Reinforcement learning voice typing: GRPO, DPO, and on-policy distillation in our voice stack

How Loqua thinks about preference optimization after supervised speech and text training hit the long tail.

TL;DR

Reinforcement learning voice typing is how we improve the long tail after supervised training stops buying quality. Loqua is a Mac-native voice typing tool that uses preference-style training signals for rare technical terms, app-aware structure, latency, and natural final text. We treat RL as a calibration layer, not as a magic replacement for data quality.

For a voice product, the painful errors are not average errors. They are the few moments when the model changes a package name, writes a stiff Slack reply, or waits too long before committing text. Reinforcement learning voice typing is our umbrella term for the post-training loop that targets those moments.

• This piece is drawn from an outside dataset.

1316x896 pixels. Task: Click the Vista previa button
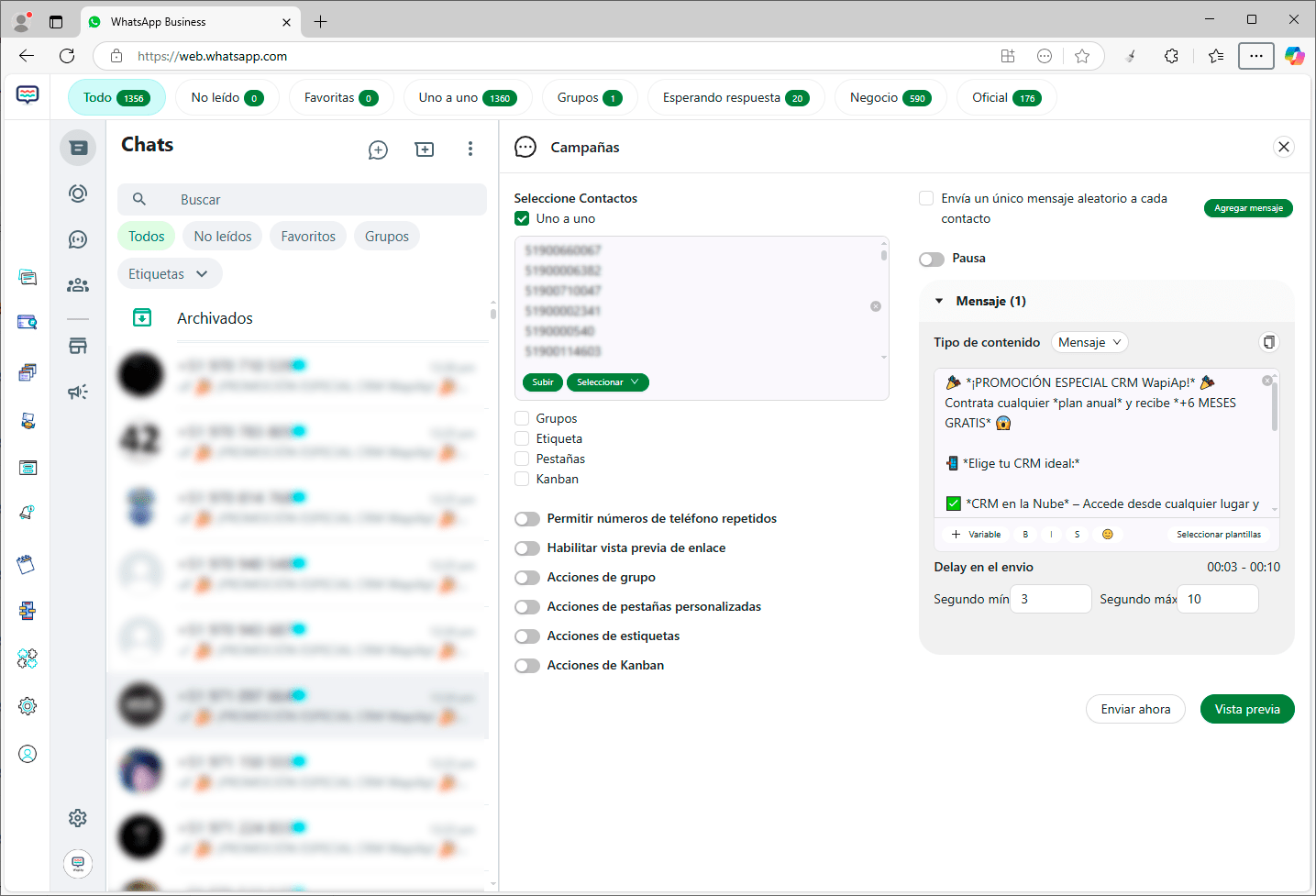click(x=1246, y=709)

Why supervised loss stops paying off

Supervised learning is necessary. It teaches the model the task: audio in, context in, text out. But eventually, the loss keeps improving on easy examples while the product stops getting noticeably better. The remaining issues are preference-shaped, not simply label-shaped.

Consider technical dictation. A supervised pair can teach that "react query" sometimes means @tanstack/react-query. But the product question is conditional: should the model preserve the spoken phrase, rewrite it as an import path, or leave it as plain English because the cursor is in a customer email? The right answer depends on context and user tolerance for correction.

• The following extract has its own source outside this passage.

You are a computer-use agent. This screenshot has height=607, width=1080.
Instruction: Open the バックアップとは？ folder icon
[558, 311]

A concrete pattern: our internal benchmark for clean read-aloud speech improved by less than a percentage point across three consecutive supervised iterations, while dogfood edit rate on real workflows changed by more than four points. That gap is the signature of preference-shaped failure: the model is technically closer to the gold transcript yet less aligned with what the user actually wanted to commit to the document.

That is where rl for speech recognition and text rendering becomes useful. We can reward outputs that preserve entities, arrive quickly, and match destination format, while penalizing overconfident rewrites. The reward is not "more clever." The reward is "less editing after dictation."

GRPO vs DPO vs PPO

We separate three families of post-training tools. PPO is flexible and historically important, with a long lineage from policy-gradient work such as Proximal Policy Optimization. DPO is attractive when you have pairwise preference data and want a simpler objective; see the Direct Preference Optimization paper for the clean formulation.

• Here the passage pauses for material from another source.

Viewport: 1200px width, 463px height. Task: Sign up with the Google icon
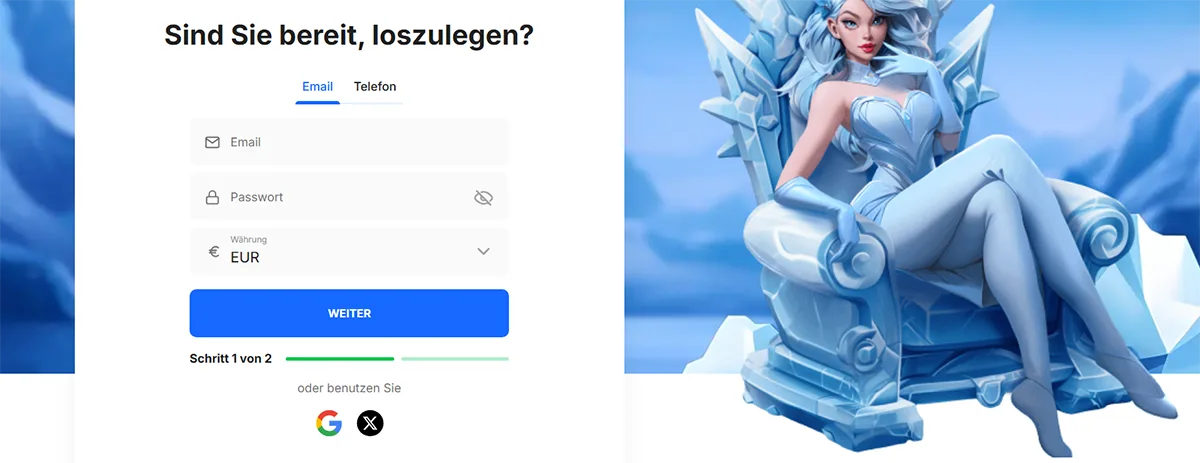click(329, 423)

GRPO-style training is useful for grouped candidates: generate several outputs for the same utterance and context, rank them with a reward function, then update toward the better group behavior. For Loqua, grouped comparison fits many voice errors. We do not only ask "is this transcript correct?" We ask which output is best for the current app, latency budget, and edit intent.

MethodWhere it helpsWhere we are careful
DPOPairwise style and formatting preferencesCan overfit to preference data wording
GRPO-style groupingMultiple candidates for same voice contextReward design must avoid verbosity bias
PPO-style loopsInteractive objectives with explicit rewardMore moving parts and tuning burden

How we matched methods to layers

In practice each layer of the stack gets a different post-training tool. The text renderer is the natural home for DPO and grouped optimization because its decisions are local and easy to compare side by side. The instruction planner uses lighter pairwise updates to nudge intent classification and format planning. The acoustic front end mostly stays out of RL; preference signals are too distant from frame-level audio to be useful, and we get more from data curation and supervised refinement there. The practical choice is not ideological. We pick the smallest loop that exposes the failure mode clearly.

On-policy distillation for text rendering

On-policy distillation matters because the text renderer must learn from states it actually visits. Traditional offline distillation can train on clean teacher outputs that the smaller student never reaches at inference time. In a streaming dictation product, that mismatch is visible: once the student takes a slightly wrong partial path, later tokens become awkward.

Our text-rendering training uses on-policy distillation ideas: let the student produce candidate continuations, score those continuations with a stronger evaluator and task reward, then train on the student's own trajectory rather than on a disconnected gold path. Recent literature on on-policy distillation and related memory-policy optimization work gives useful language for this problem.

Concretely, a training step looks like this. We take a real dogfood utterance and screen context. The student produces three to five candidate continuations under streaming constraints. A larger evaluator scores each candidate along entity preservation, latency, destination fit, and naturalness. The student is then updated to prefer the higher-scoring trajectory, weighted by how far it currently is from the evaluator's choice. The student never sees an offline gold path; it only ever sees its own behavior, ranked.

The lesson we care about is simple: train the model where it will live. For voice typing, it lives in partial utterances, visible context, uncertain identifiers, and user edits. A beautiful offline transcript is not enough.

Reward shaping: latency, accuracy, naturalness

The reward has four parts. Accuracy rewards entity preservation, low WER in supported conditions, and correct edit intent. Latency rewards early useful text, not just early tokens. Naturalness rewards text that reads like the user, including concise Slack replies and clean technical prose. Safety rewards conservative behavior when uncertainty is high.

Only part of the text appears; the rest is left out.